YETERLİ MİKTARDA SU TÜKETİN
Susuzluk, açlık hissi ile karıştırılabilir. Bu nedenle gün içinde uygun miktarda su tüketilmesi gerekir. Her gün toplamda yaklaşık 2-3 litre su içilebilir ancak çok fazla su tüketimi, önemli elektrolitlerin dışarı atılmasına neden olabilir. Bu nedenle aşırı tüketime dikkat edilmesi faydalı olur.İçme suyu, aynı zamanda fiziksel bir tokluk hissi sağlayabilir. Bu da gerçek açlığın giderilmesine yardımcı olabilir.

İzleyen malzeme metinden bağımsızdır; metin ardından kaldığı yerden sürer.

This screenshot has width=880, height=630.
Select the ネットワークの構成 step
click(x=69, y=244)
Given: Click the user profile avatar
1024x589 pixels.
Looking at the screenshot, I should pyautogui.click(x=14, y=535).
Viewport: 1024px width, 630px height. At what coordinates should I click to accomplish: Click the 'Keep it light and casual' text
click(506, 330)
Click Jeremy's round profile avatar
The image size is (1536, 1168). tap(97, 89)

TATLI YERİNE MEYVE TERCİH EDİN
Her şeye dikkat etmenize rağmen canınız hala tatlı isteyebilir. Bu durumda işlenmiş şeker oranı yüksek tatlılar yerine, vitamin ve minerallerden zengin, posa içeriği yüksek olan meyvelere yönelebilirsiniz. Tabii ki meyvede de porsiyon kontrolü yapmanız önemli. Gün içinde 1-3 porsiyon arasında meyve tüketmeniz yeterlidir. 1 orta boy elma veya 4 tane kayısı veya 1 adet şeftali veya 1 tane portakal ya da 15 adet üzüm bir porsiyon meyveye denk gelir.

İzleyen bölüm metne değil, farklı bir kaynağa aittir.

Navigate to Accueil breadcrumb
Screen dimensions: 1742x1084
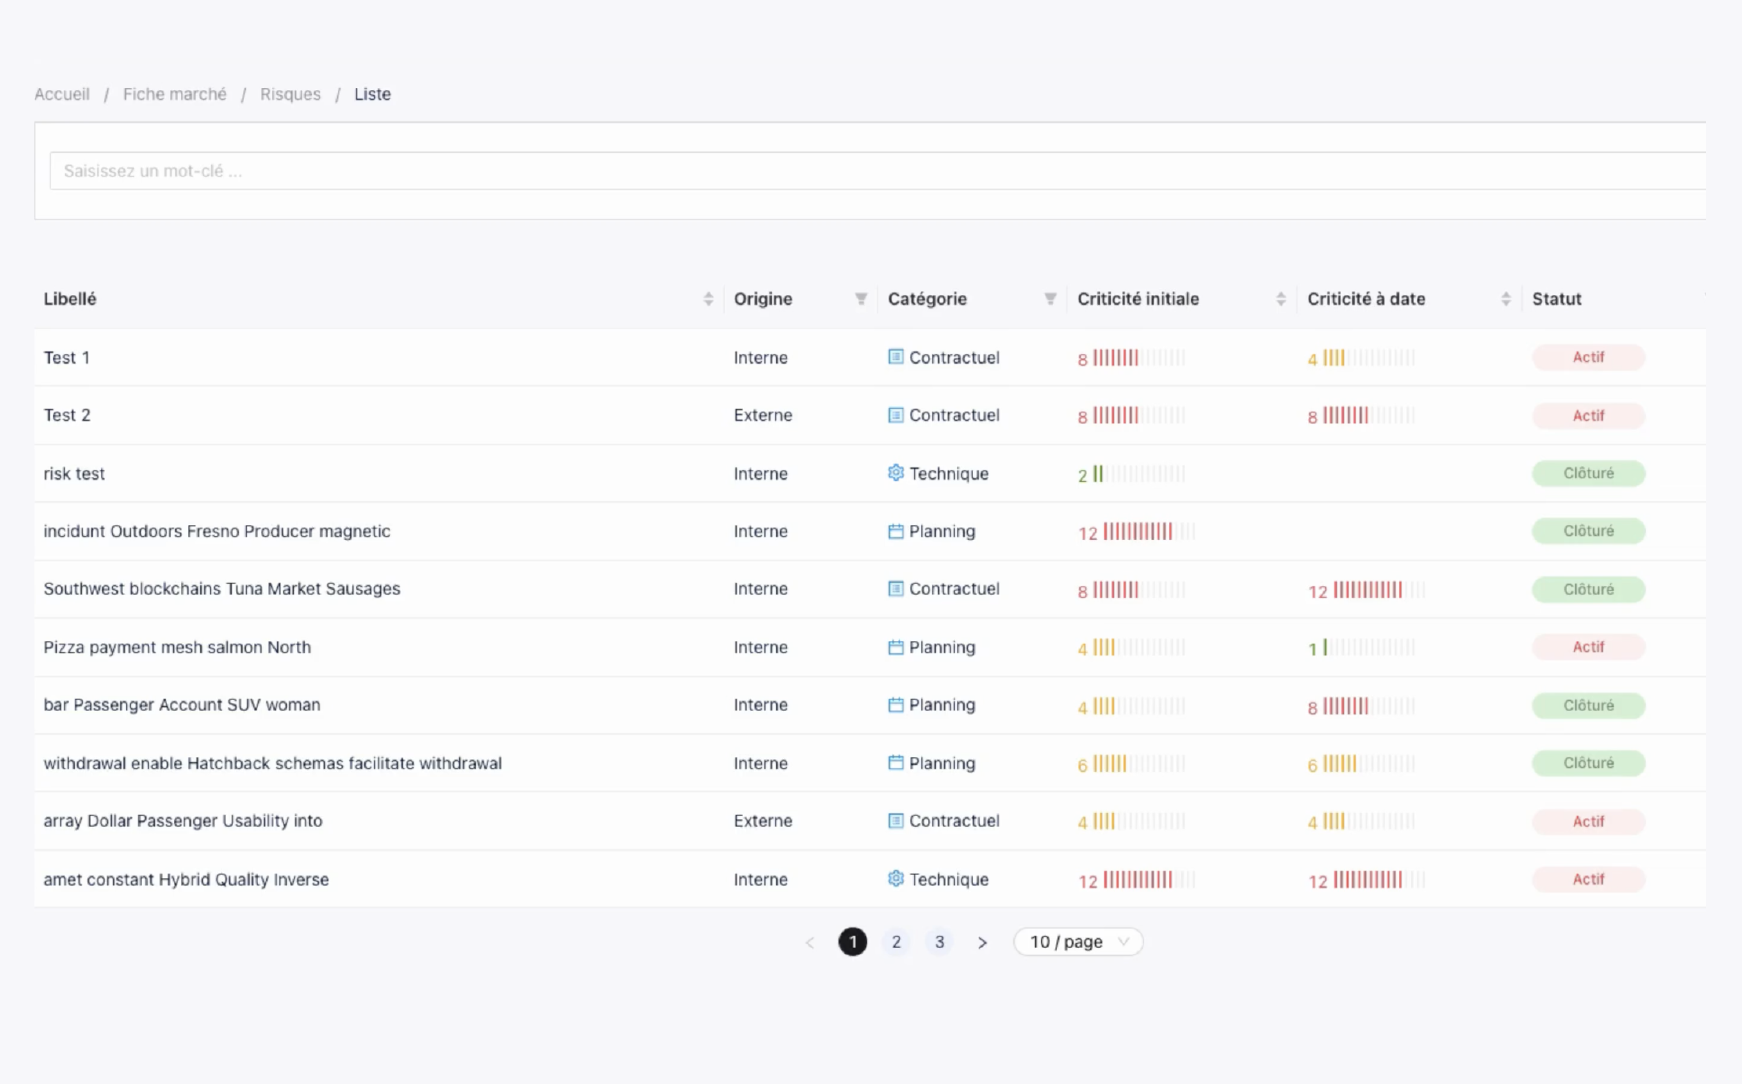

ÖĞÜNLERİNİZE SALATA EKLEYİN
Özellikle çiğ sebze grubundan olan besinlerin posa içerikleri yüksektir. Dolayısıyla kahvaltı, öğle ve akşam yemekleri gibi ana öğünlerde salata tüketmek aldığımız posa miktarını artırarak midenin boşalma hızını yavaşlatır. Bu durum da öğünler arasındaki açlık kontrolünü sağlamamıza yardımcı olur. Salata sevmiyorsanız, lezzetlendirmek için 1 yemek kaşığını geçmeyecek kadar zeytinyağı kullanabilirsiniz.
KENDİNİZİ AÇ BIRAKMAYIN
İster kilo vermeye yönelik olsun, ister kilo korumayı amaçlasın beslenme programlarının asıl hedefi ömür boyu uygulanması gereken doğru beslenme alışkanlıklarının kazanılmasını sağlamaktır. Zayıflayamama endişesi ile yeterli besin almamak, kendini aç bırakmak sıklıkla yapılan bir hatadır. Aç kalmanın yarattığı en önemli tehlike ise kan şekeri dengesininin bozmasıdır.

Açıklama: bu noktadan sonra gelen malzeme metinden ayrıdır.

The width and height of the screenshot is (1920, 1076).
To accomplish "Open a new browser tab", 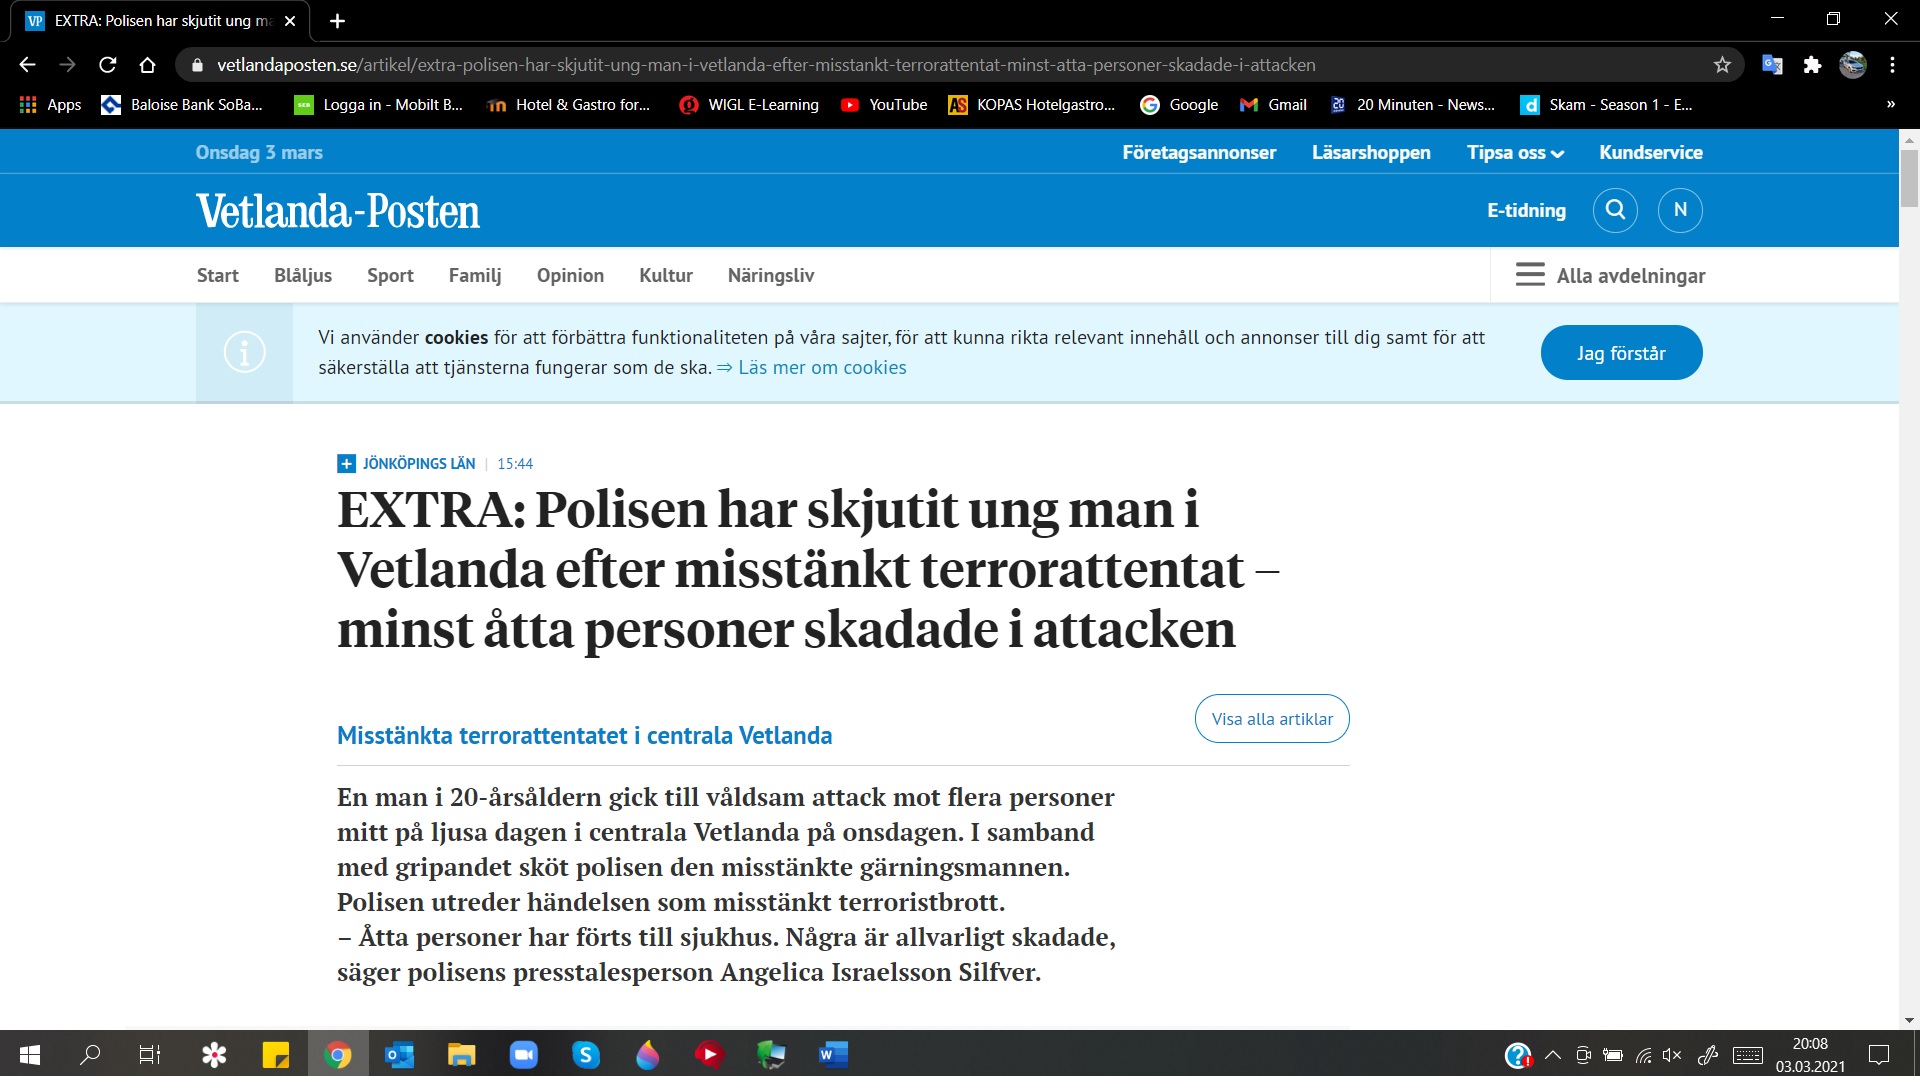I will [337, 20].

TUZ VE ŞEKER ORANI YÜKSEK GIDALARDAN UZAK DURUN
Acıkma hissi, halsizlik ve baş dönmesi ile kendini hissettirebilen kan şekeri düşüşleri normal bir öğün tüketildikten 2 ya da 3 saat sonra yaşanabilmektedir. Kişinin kendini tekrar aç hissederek yeni bir öğüne ihtiyaç duymasıyla kontrolsüz bir şekilde önüne ne gelirse tüketmesine yol açan kan şekeri dengesi düşüşleri kilo kontrolünü zorlaştırdığı gibi şeker ve tuz içeriği yüksek gıda tüketimini arttırır.
KEFİR TÜKETİN
Kefirin faydaları saymakla bitmez ama en önemli yararlarından biridir tok tutucu olması ve kan şekerini dengelemesi. Glisemik indeksi düşük olan kefir içerdiği proteinle birlikte midede uzun süre kalarak tokluk hissi verir ve kan şekerinin de daha yavaş yükselmesini sağlar. Böylelikle yaşanılan açlık krizlerinin önüne geçerek fazla besin ve kalori alımını azaltır. Tadından hoşlanmıyorsanız, çeşitli meyveler ilave ederek kefiri tatlandırabilirsiniz.
BEYAZ EKMEKTEN UZAK DURUN
Tam tahıllı undan yapılan ekmekler beyaz ekmeklere göre, içeriklerindeki tahıllar sayesinde midede daha uzun süre kalırlar. Bu sayede de sindirim daha yavaş olur. Bu da kan şekeri seyrini dengeleyerek açlık krizlerini önler.
KURUYEMİŞ TÜKETMEYE ÖZEN GÖSTERİN
Ana öğünlerinizden sonra ortalama 2-3 saat sonra mideniz kazınmaya, canınız bir şeyler atıştırmak istemeye başlayabilir. İşte bu kan şekerinizin verdiği sinyal aslında. Bu durumda magnezyum, fosfor, çinko gibi minerallerden zengin olmalarının yanı sıra bitkisel yağ içerikleriyle de midede uzun süre kalarak tokluk hissi veren ceviz, fındık ya da badem doğru bir seçenek. Ancak kalori alımını azaltmak ve yağ içeriğini artırmamak için çiğ olanlarını tercih edin ve 1 avuçtan fazla tüketmemeye dikkat edin.
DÜZENLİ EGZERSİZ
Düzenli egzersiz daha iyi sağlığı teşvik ederken kilo kaybına katkıda bulunabilir. Ayrıca kilonun korunması için gereklidir. Bununla birlikte iştahı ve açlık seviyesini de etkileyebildiği için egzersize verilen tepkinin anlaşılması önemlidir. Egzersize yanıt olarak yeme alışkanlıklarının ayarlanması, açlığın kontrol edilmesine yardımcı olabilir.